Conservation and alteration of mammalian striatal interneurons
Summary
This study compares developing and adult inhibitory neurons across a broad set of mammals and shows that the major “initial classes” of striatal interneurons are conserved across placental mammals. A population named by TAC3 in primates is present broadly but has been modified in some clades — notably, rodents substitute TH expression (Th/Tac2 shifts) and show different distributional patterns. The team used high-coverage single-cell RNA sequencing across species, RNAscope in situ validation, cross-species integration (Harmony, scVI, SAMap) and module projection (Hotspot) to map homologies and lineage-specific changes in marker expression and migration.
Key Points
- Initial inhibitory neuron classes are conserved across placental mammals, segregating by cell type more than by species.
- The MGE_CRABP1/TAC3 initial class, previously thought primate-specific, is ancestral and found across Laurasiatheria and Marsupialia, but its allocation and markers vary by clade.
- Rodents show a derived modification: TAC3 (Tac2) expression is reduced and TH (Th) expression increased in the homologous lineage, producing Th-expressing interneurons in mouse and rat striatum.
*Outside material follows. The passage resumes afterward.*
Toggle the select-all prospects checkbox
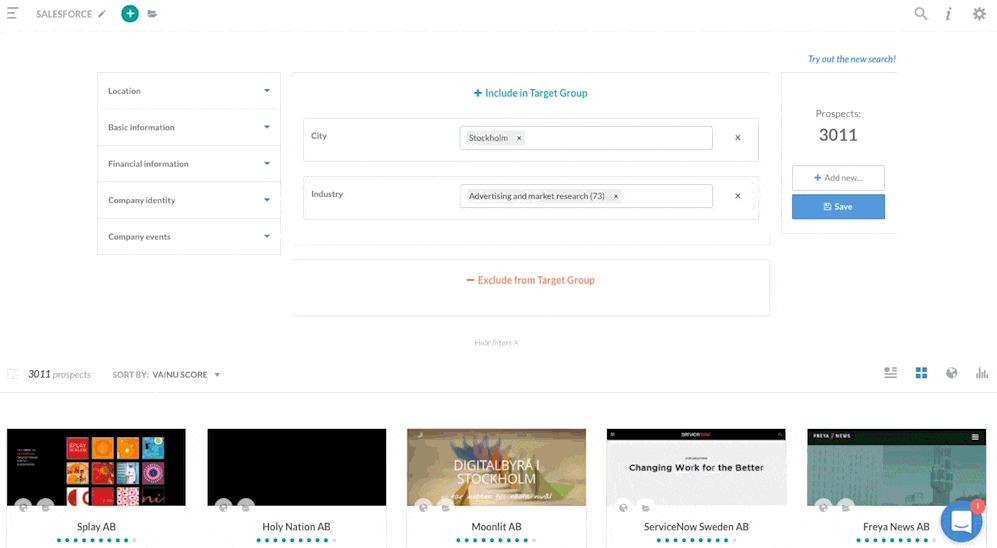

- Pigs and ferrets show migration of MGE_CRABP1/TAC3 cells into cortex during development, whereas primates retain this population mainly in striatum.
- Adult primate TAC3 interneurons are homologous to mouse Th interneuron clusters, despite gene-expression shifts and differences in abundance and spatial distribution.
- Marker-gene turnover (including signalling-pathway genes like CRABP1, CER1) highlights evolutionary modifications on a conserved developmental scaffold rather than wholesale creation of new early cell types.
- Findings enable more confident translation of functional work between rodent Th interneurons and primate TAC3 interneurons, with caveats about marker differences and population abundance.
Content summary
The authors collected scRNA-seq data from developing cortex and striatum across a taxonomically broad set of mammals (macaque, pig, ferret, mouse, rat, rabbit, opossum, sugar glider) at stages corresponding to peak interneuron specification. They isolated inhibitory neurons, annotated MGE/LGE/CGE origins, and integrated datasets after downsampling to detect conserved “initial classes.” Integration and correlation analyses show strong conservation of initial classes across species and similar developmental trajectories.
Focusing on the MGE_CRABP1 family, they find two related initial classes: MGE_CRABP1/MAF and MGE_CRABP1/TAC3. The TAC3 class appears in many mammals but exhibits clade-specific marker turnover: in many rodents TAC3 (Tac2) is largely lost and replaced by Th expression early in development. RNAscope validated the presence and spatial patterns across species, demonstrating migration differences (pigs/ferrets send CRABP1/TAC3 cells into cortex) and persistence into adulthood in multiple taxa. Cross-species adult integrations and module projections confirm homology between primate TAC3 and mouse Th interneurons despite divergent gene markers and population sizes.
Context and relevance
This paper addresses a core question in comparative neurobiology: how do neuronal cell types evolve? The results support a model in which evolution acts on a conserved repertoire of early cellular classes and alters gene expression, numbers and migratory fate to generate species differences. For neuroscientists using rodent models, the study is especially relevant because it clarifies which rodent interneuron populations are homologous to primate cell types (for example, mouse Th interneurons as counterparts of primate TAC3 types), and flags marker-gene turnover that could mislead simple marker-based comparisons. It also suggests candidate conserved functional modules (acetylcholine receptors, TRH genes) that may underlie shared roles across species.
Why should I read this?
Short version: if you work with inhibitory neurons, evolution, or translational rodent models, this paper saves you time. It shows that the cell types you’re studying in mice often have direct counterparts in primates — but the usual marker genes can change. That means functional insights from rodents can be relevant, provided you heed gene-expression shifts and distribution differences.
Author style
Punchy: the authors cut through taxonomy noise with deep single-cell coverage and cross-species integration. They make a strong claim — mammalian brain evolution tweaks a shared developmental repertoire rather than inventing many brand-new early cell types — and back it with multiple validation methods. If you care about cell-type homology or translating rodent data to primates, this is important reading.